Top of Data section

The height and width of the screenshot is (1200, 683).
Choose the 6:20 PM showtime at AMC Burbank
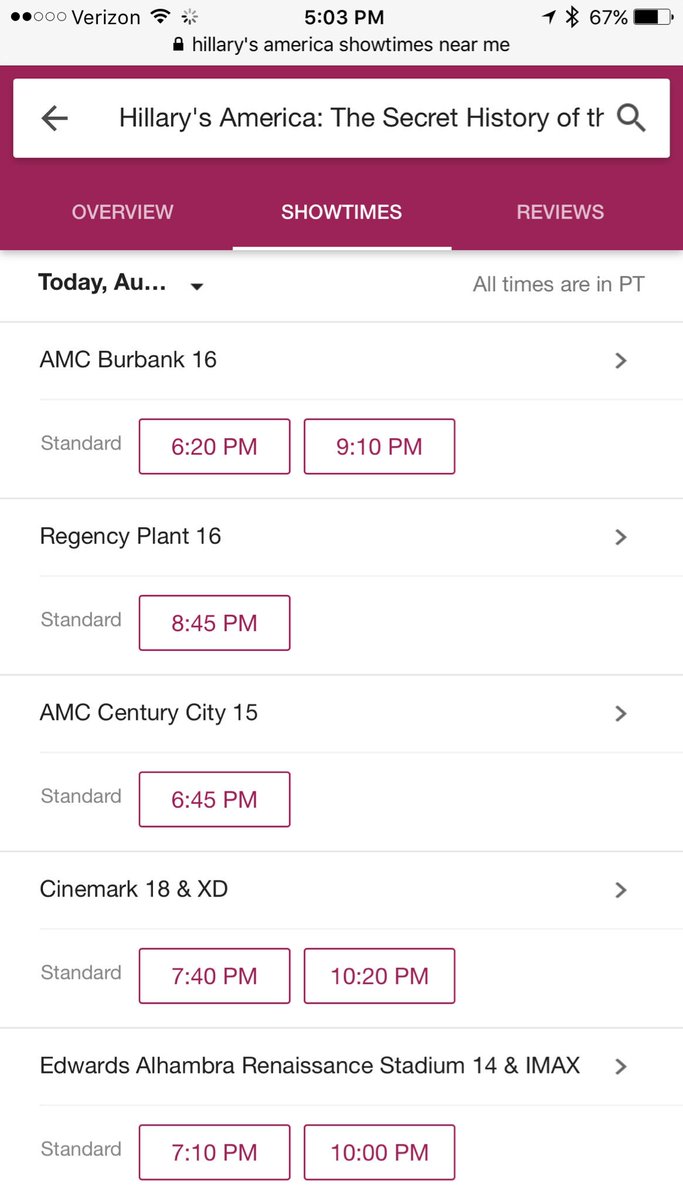pyautogui.click(x=214, y=446)

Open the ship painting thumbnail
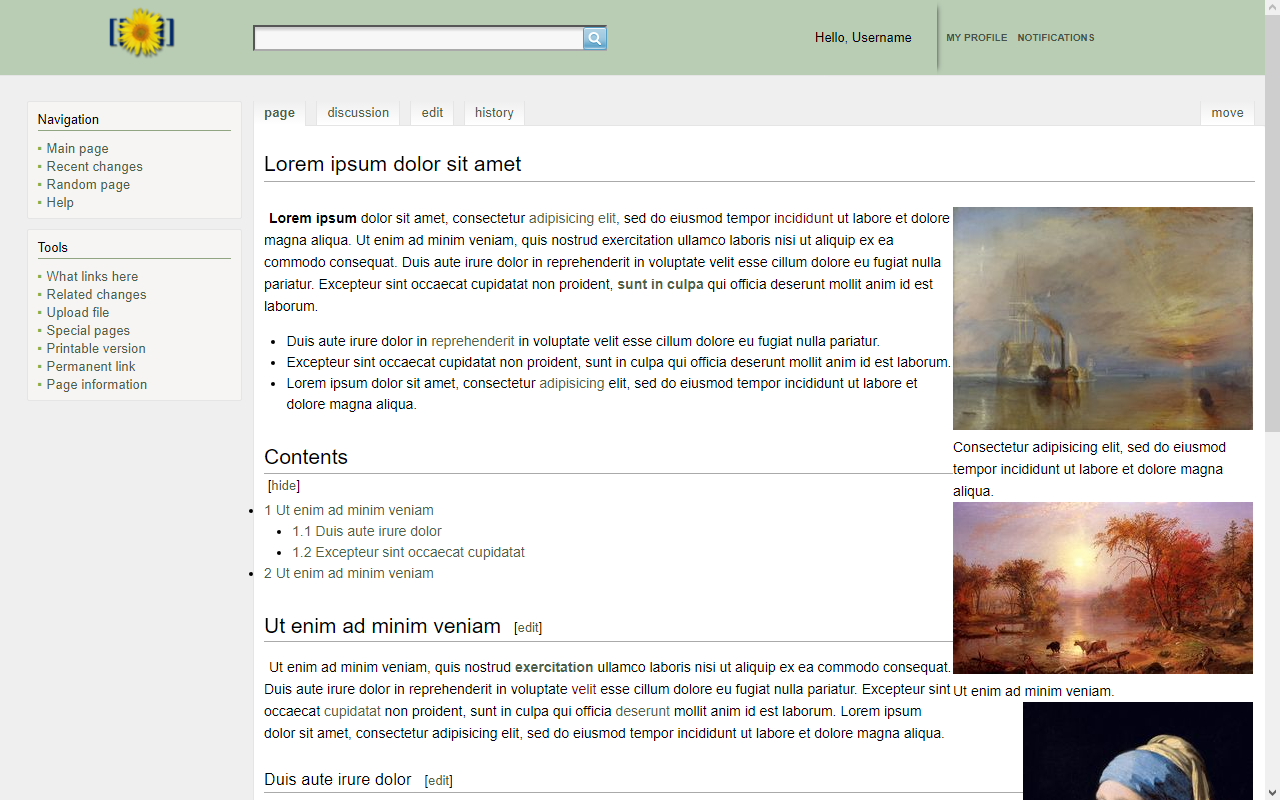point(1102,318)
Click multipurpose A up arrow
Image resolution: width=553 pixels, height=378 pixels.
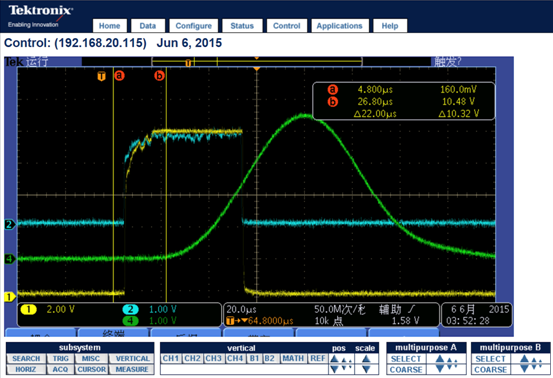(439, 359)
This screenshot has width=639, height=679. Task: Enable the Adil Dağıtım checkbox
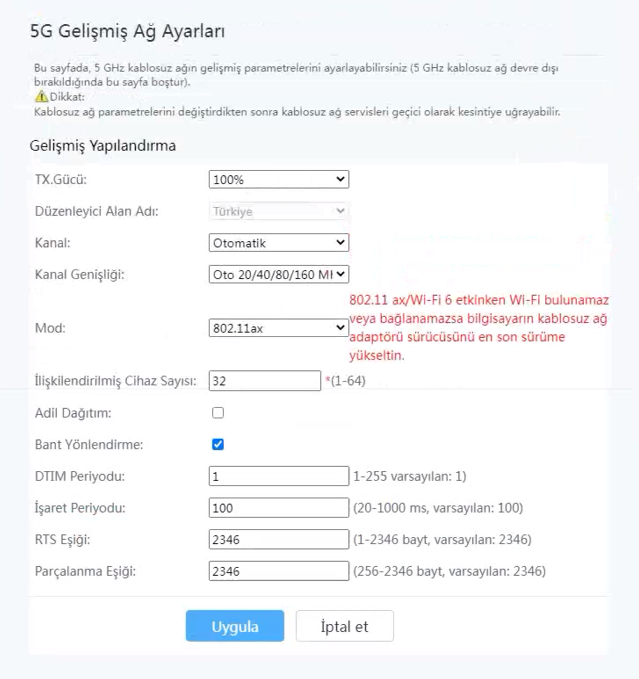[218, 412]
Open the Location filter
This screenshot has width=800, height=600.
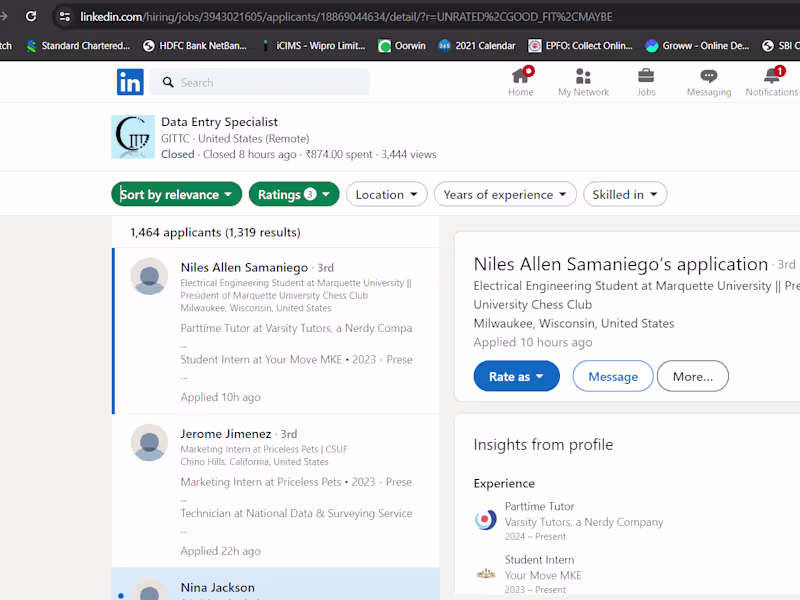coord(386,194)
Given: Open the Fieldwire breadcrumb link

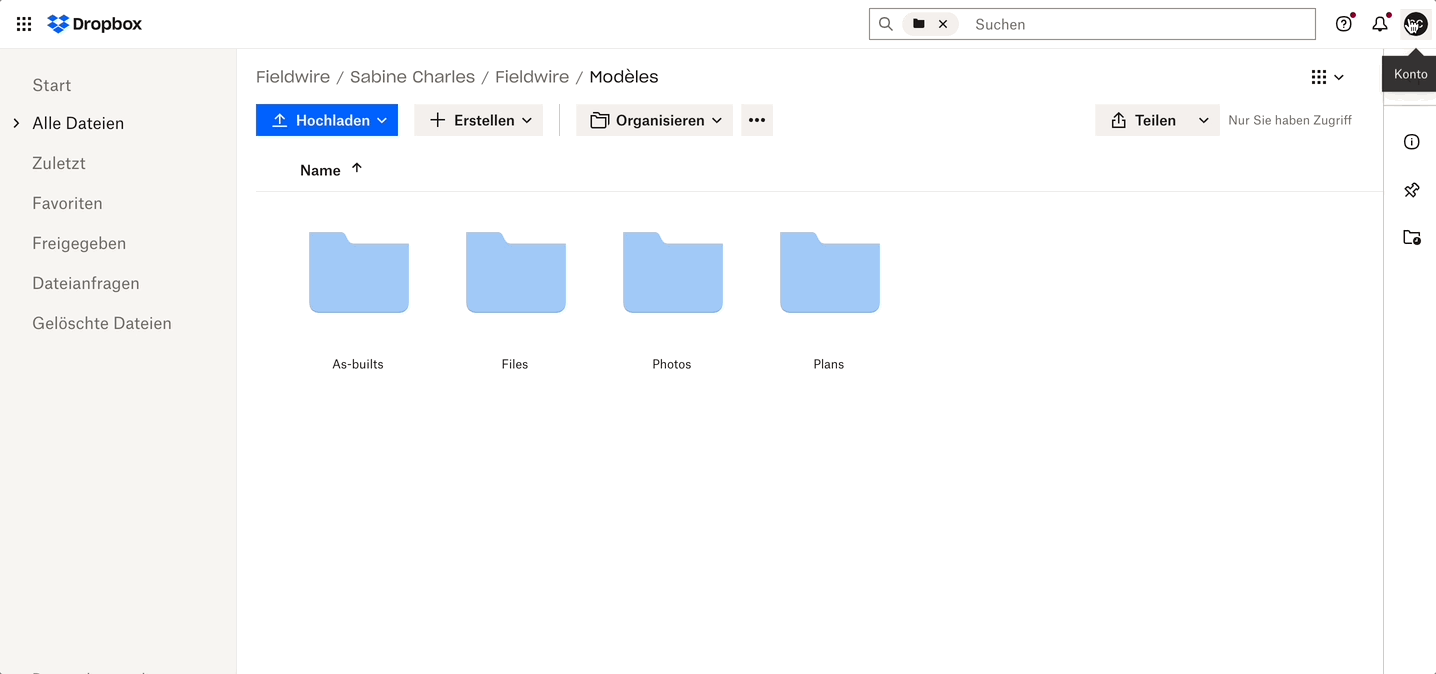Looking at the screenshot, I should tap(292, 76).
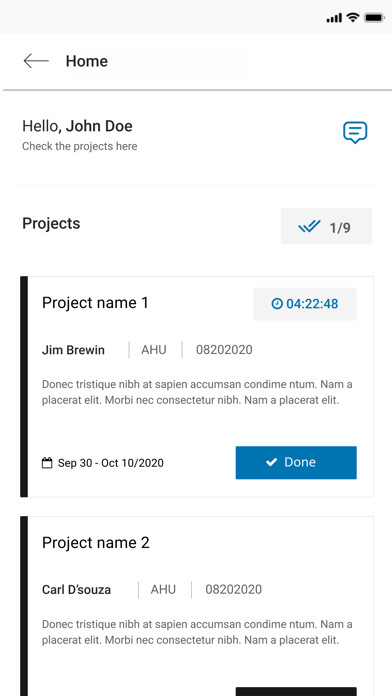
Task: Click the 04:22:48 timer badge
Action: point(305,304)
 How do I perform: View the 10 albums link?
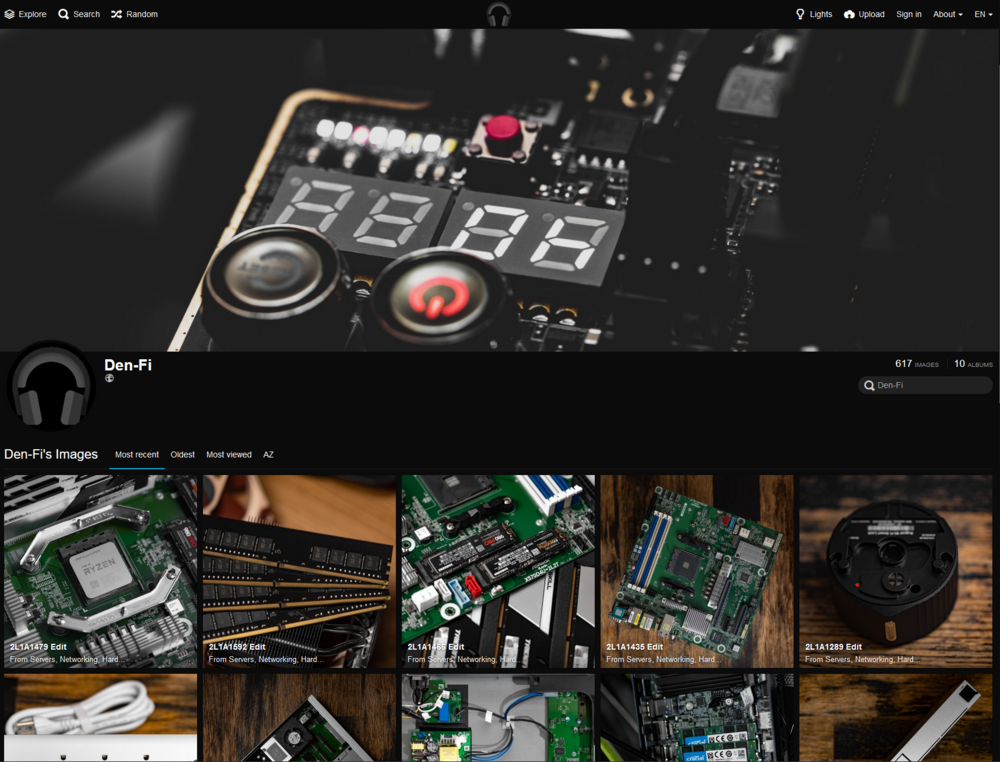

Bottom of Data section

§ What you have to do
Exactly the lines from the one with "Open the ship painting thumbnail" through the end of the entries above must be written out, and no pictures may be included.

§ Reply to the exercise
Open the ship painting thumbnail
point(1102,318)
Click multipurpose A up arrow
Image resolution: width=553 pixels, height=378 pixels.
(439, 359)
This screenshot has width=639, height=679. Task: Enable the Adil Dağıtım checkbox
[218, 412]
Open the Location filter
This screenshot has width=800, height=600.
coord(386,194)
Given: Open the Fieldwire breadcrumb link

Looking at the screenshot, I should tap(292, 76).
Task: Click the 04:22:48 timer badge
Action: point(305,304)
 How do I perform: View the 10 albums link?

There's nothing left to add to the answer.